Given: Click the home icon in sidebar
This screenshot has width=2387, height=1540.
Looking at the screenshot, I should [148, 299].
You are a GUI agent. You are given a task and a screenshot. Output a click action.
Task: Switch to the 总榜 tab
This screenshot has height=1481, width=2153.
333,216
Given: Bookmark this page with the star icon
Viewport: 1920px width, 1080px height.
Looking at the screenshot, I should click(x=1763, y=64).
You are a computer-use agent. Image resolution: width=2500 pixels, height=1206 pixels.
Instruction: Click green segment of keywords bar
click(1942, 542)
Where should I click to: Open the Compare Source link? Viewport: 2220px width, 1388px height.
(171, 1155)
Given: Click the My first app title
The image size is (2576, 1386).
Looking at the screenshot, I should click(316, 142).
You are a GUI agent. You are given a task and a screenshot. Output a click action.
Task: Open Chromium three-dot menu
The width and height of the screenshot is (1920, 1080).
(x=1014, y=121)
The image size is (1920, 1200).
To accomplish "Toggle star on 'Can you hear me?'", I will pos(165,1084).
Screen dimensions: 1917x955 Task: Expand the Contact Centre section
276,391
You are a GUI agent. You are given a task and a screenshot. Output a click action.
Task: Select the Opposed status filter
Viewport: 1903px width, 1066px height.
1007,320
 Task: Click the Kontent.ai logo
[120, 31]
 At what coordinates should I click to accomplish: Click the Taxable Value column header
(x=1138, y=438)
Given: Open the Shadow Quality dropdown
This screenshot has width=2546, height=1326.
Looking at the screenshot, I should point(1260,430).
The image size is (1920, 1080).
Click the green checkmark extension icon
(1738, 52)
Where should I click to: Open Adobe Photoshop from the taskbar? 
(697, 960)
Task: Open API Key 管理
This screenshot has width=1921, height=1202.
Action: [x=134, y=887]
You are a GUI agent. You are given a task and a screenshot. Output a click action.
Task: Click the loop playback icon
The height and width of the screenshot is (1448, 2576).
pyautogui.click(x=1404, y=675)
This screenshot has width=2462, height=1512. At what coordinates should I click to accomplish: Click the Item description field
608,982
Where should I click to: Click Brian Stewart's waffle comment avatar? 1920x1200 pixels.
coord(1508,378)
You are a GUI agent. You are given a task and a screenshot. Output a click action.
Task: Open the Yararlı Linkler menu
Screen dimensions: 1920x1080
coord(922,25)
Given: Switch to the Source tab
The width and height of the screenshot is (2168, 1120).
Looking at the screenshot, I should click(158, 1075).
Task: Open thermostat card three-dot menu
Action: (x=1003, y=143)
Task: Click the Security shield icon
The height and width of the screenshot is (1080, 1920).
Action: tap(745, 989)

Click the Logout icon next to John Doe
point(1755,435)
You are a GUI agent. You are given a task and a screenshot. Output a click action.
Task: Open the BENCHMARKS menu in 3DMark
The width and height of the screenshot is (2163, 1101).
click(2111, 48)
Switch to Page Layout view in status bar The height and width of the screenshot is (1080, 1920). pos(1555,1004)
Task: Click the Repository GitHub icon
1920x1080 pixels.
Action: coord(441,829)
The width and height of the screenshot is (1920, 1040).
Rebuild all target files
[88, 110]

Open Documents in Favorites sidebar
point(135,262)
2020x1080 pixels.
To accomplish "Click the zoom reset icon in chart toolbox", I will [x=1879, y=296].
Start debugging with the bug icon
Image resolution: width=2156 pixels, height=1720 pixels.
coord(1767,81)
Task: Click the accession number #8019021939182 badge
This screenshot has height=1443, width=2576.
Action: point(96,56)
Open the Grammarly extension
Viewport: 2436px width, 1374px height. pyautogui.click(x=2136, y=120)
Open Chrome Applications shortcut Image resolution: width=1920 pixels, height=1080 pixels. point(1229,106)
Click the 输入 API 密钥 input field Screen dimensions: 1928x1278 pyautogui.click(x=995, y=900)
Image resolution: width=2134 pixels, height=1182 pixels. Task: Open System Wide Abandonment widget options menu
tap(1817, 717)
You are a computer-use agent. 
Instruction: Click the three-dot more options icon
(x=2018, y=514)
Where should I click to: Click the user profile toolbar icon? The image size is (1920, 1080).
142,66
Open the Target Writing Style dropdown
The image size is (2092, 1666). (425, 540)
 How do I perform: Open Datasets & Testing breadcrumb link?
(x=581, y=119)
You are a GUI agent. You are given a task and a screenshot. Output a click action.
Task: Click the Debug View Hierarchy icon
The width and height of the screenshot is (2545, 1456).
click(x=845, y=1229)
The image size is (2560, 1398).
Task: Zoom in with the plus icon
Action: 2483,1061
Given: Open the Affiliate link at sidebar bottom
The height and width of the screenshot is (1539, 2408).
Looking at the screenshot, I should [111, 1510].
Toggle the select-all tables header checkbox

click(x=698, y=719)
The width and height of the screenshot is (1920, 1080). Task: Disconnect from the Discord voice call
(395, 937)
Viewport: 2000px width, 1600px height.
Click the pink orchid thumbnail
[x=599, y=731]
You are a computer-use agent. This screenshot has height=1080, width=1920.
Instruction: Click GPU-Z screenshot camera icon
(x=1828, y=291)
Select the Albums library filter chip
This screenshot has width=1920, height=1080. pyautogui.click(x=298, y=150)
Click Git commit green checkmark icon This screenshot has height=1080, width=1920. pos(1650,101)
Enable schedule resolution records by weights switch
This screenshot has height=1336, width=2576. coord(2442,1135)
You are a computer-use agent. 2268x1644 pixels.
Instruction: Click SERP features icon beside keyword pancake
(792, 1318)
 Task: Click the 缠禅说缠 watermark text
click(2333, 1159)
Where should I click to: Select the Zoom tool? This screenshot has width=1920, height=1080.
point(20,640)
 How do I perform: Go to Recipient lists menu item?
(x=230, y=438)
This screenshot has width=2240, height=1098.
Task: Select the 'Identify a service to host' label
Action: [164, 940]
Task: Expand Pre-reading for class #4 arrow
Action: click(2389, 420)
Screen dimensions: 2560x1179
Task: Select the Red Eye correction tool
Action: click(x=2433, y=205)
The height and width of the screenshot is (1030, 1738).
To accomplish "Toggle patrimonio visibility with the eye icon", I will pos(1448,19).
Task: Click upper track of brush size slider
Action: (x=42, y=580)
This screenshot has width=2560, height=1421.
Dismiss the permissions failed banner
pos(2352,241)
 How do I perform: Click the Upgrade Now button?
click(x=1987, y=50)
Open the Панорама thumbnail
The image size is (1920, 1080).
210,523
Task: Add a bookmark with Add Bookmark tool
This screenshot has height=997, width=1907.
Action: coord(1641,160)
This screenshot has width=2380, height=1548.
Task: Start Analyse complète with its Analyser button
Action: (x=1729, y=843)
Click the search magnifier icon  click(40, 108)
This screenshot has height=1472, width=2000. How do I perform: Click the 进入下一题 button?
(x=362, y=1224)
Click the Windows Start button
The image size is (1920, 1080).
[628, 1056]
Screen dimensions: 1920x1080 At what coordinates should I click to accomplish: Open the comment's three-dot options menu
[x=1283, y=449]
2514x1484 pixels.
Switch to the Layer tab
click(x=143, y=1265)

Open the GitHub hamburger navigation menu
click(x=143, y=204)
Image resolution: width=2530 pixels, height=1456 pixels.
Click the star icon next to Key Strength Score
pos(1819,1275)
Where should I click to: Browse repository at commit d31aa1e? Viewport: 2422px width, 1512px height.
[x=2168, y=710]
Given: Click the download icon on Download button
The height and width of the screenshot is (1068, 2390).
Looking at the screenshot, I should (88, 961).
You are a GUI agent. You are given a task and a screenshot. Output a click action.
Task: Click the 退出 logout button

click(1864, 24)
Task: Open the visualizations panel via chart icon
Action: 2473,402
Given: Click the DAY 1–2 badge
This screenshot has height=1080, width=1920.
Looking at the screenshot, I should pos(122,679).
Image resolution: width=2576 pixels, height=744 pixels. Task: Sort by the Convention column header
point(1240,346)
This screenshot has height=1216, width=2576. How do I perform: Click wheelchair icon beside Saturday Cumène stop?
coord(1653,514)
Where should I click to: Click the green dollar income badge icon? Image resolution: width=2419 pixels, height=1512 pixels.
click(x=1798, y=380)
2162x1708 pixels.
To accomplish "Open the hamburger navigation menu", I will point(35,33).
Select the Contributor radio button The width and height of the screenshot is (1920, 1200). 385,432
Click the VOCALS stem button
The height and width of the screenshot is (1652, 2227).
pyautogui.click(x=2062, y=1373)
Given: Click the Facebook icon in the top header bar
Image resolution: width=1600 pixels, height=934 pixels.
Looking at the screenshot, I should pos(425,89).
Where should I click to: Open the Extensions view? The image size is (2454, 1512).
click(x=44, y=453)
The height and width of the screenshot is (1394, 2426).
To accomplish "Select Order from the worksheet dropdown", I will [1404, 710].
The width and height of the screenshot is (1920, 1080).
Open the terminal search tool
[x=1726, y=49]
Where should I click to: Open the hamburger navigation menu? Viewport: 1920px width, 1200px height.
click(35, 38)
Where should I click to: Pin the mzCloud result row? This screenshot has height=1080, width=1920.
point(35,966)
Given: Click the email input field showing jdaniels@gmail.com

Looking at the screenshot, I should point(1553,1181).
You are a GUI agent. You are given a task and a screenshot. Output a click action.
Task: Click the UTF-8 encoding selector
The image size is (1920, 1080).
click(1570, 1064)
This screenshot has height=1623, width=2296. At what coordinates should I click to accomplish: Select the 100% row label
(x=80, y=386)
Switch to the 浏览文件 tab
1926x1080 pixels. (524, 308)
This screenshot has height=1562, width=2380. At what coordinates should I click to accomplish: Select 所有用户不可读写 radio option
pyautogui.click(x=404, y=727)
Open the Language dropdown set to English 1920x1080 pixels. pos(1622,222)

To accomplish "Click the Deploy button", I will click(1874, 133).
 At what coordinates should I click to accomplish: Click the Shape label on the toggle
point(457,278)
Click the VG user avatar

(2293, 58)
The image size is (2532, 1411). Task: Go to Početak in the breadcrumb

--------------------------------------------------

### [PROBLEM DESCRIPTION]
Pull every line containing the word "status" out of the entries above.

### [EXERCISE SOLUTION]
Task: Select the Opposed status filter
Switch to Page Layout view in status bar The height and width of the screenshot is (1080, 1920). pos(1555,1004)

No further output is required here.